A common practice here is to write a signaling diagrams that depict the possible scenarios. For

now we’ll just consider one scenario, that is the normal scenario, everything go smoothly. So here

it is.

[Draw the signaling diagram with artrage]

Now, we’re facing the design challenge. First, we should notice, that we have two sip dialogs

running side by side. Let’s label the to the left here CallerDialog (because it’s facing the caller).

And… for the one to the right, we’ll name it CalleeDialog.

In SIP Servlet programming the object that roughly represents a SIP dialog is SIPSession

[Show the API doc of SIPSession].

What’s the use of it? Well, it can be used to store session-wide data…, akin to the use of

HttpSession in HTTP servlet programming.

The other use – that we will employ here – is: creation of requests. You see, at one point (here)

[hover your mouse over the BYE], the SIP Servlet will have to create and send a BYE request. That

can be achieved by calling createRequest(…) method on the SIPSession object [show the method

doc in the API doc] that represents the dialog you want to tear down.
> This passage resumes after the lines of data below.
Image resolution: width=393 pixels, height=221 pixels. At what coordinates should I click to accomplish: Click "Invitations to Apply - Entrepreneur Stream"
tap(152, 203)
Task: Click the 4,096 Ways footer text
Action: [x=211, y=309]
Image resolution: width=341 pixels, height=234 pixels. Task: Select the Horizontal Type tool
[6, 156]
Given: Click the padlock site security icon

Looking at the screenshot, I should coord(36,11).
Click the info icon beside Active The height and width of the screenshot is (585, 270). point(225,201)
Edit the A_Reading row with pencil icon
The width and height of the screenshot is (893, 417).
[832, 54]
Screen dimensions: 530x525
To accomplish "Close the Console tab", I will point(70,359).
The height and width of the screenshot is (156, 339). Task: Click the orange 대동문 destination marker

Now back to the diagram, by now it’s clear that our SIP Servlet will have to handle two SIPSessions

throughout the scenario. Further, we also (should) realize that we need to logically link the two

sessions. By this I mean: we must be able to navigate from one session to the other. Just keep that

in mind for now, as we’ll jump on to the next step… that is doing a mapping between the diagram

and various doXXX methods of SIPServlet.

We start from the top, the INVITE request. We already know that we deal with it in doInvite(…)
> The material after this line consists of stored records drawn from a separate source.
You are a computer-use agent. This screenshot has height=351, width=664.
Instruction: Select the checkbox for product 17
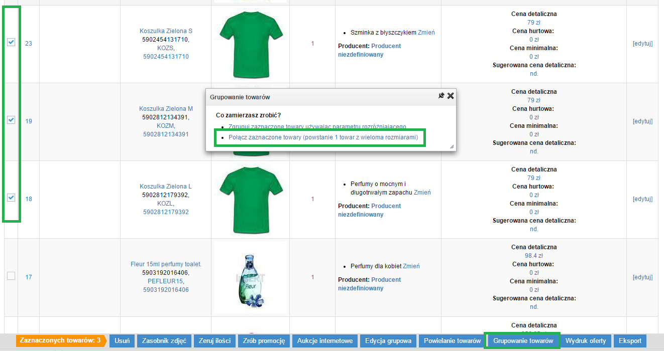pos(11,276)
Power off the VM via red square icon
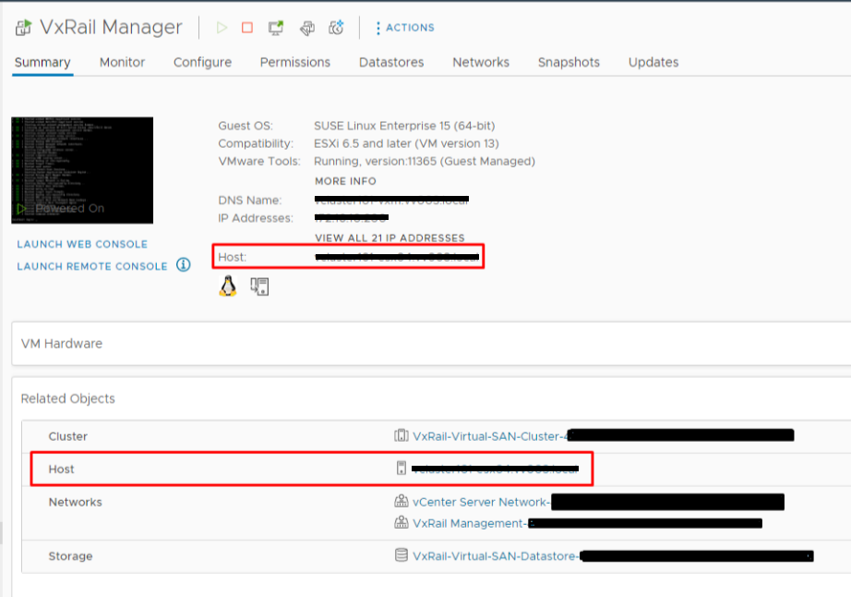851x597 pixels. (247, 28)
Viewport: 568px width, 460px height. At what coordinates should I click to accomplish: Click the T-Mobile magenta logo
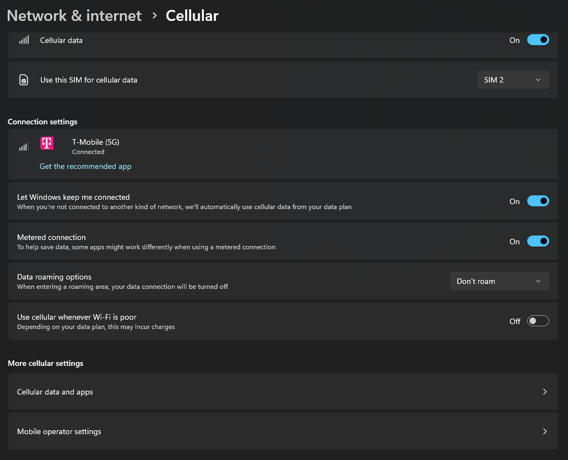pyautogui.click(x=47, y=143)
method. What exactly do we do there? Well, first we’ll have to send back a response to the caller,

to indicate him that the INVITE has been received, and letting him know that the SIP Servlet is

trying to fulfill it. The name of the response signal is…, surprise, TRYING (code 100).
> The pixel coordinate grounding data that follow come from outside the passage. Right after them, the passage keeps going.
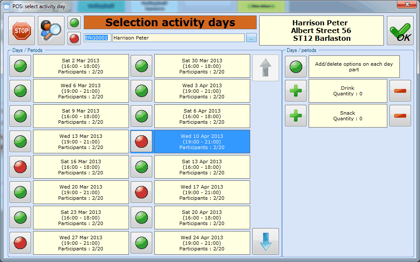Screen dimensions: 420x262
Task: Toggle status light for Wed 27 Mar 2013
Action: pos(20,243)
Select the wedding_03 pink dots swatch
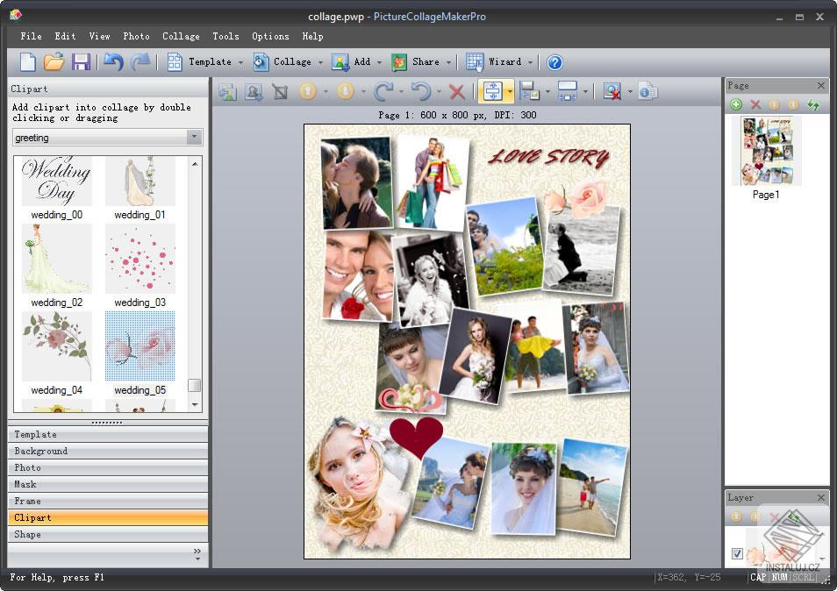 [140, 258]
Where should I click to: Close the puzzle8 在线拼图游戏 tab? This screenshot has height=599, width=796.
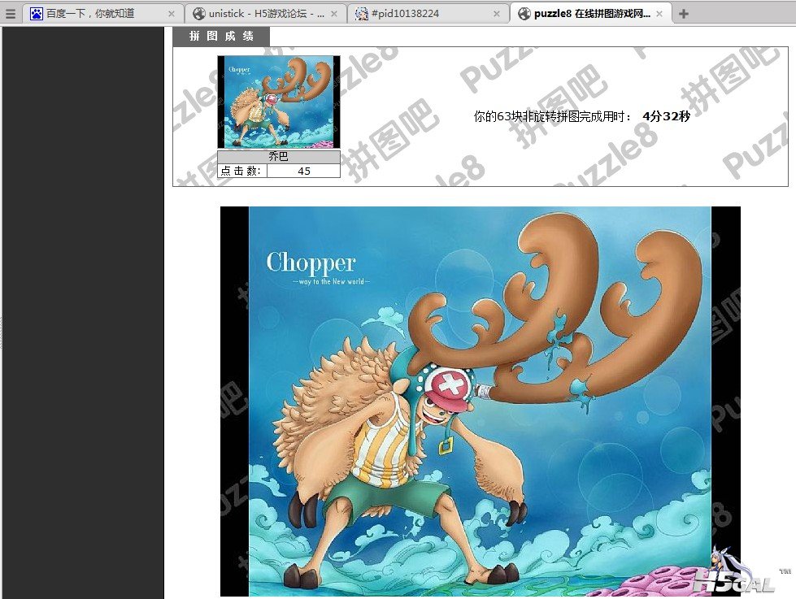pos(659,14)
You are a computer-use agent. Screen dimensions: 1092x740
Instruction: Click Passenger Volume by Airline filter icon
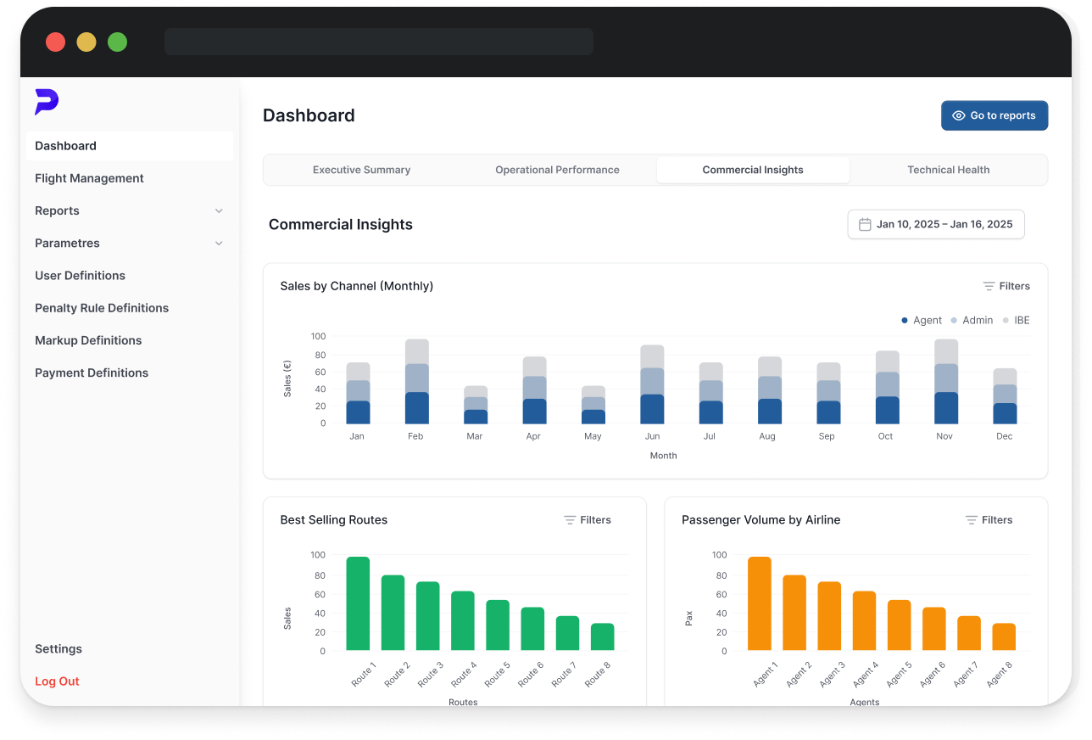(972, 520)
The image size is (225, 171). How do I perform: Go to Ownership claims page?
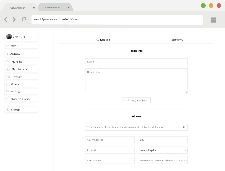[21, 99]
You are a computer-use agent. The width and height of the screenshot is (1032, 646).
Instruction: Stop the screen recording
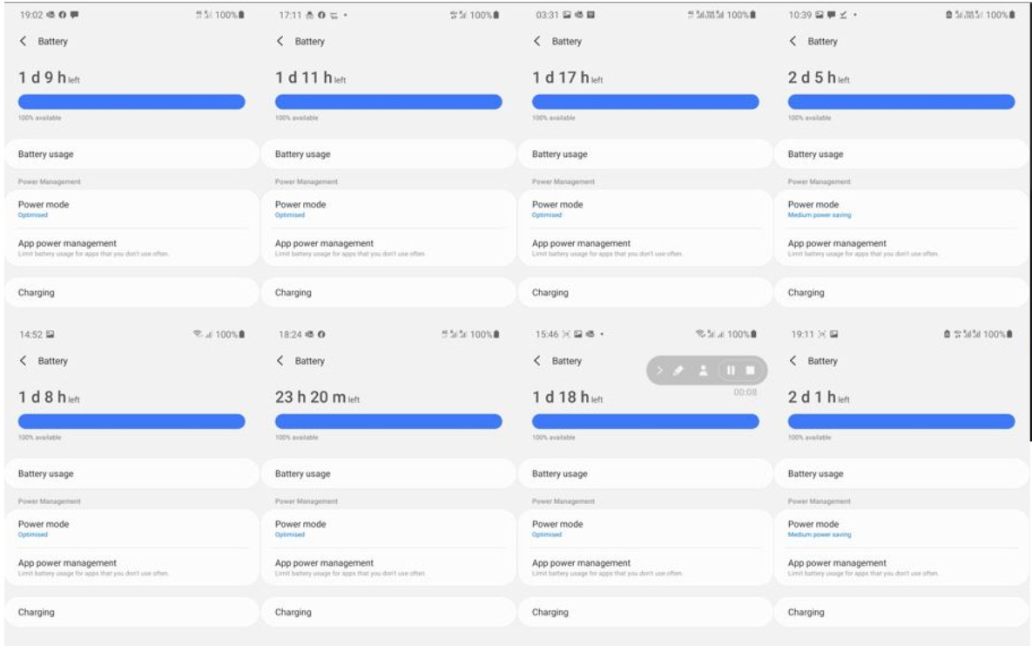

Ok, another little detour.... Regarding sending this TRYING signal. It’s a good thing to do, in order

to avoid network congestion. You know, the caller, after sending an INVITE, will start a timer.

When it fires off, and no response has been received, it will re-send the INVITE. So, let’s keep that

from happening, and sending the TRYING signal is the way to go.

That’s all for doInvite(…)…, let me mark this part of the diagram, denoting that it falls within the

scope of the doInvite(…) method.

Next…. When the ringing signal is received from the callee, we have to relay it to the caller. We do

that inside the doProvisionalResponse() method.

[Again, highlight]

Later, as soon as the callee picks up, our SIP Servlet will receive an OK signal. This one, also, has to

be relayed to the caller. We do that inside the doSuccessResponse() method.

[Again, highlight]

Finally, after a while, either the caller or the callee will hangup first. Yep, time for total

annihilation. So, what we have here is an incoming BYE request. Again what we have to do on that

event is: relay it to the other side…, and we do it inside the doBye(…) method.

[Again, highlight]

Allrighty, we’re done the mapping, now it’s time to do the actual coding.

[Start from doInvite:]

doInvite(inviteFromCaller):

inviteToCallee = SIPFactory.createRequest(invitationCaller.getSession().getApplicationSession(),

to = create using sipfactory, from = copy from the inviteFromCaller).

…………….

Notice a new type just came up, applicationSession (show SIPApplicationSession API DOC).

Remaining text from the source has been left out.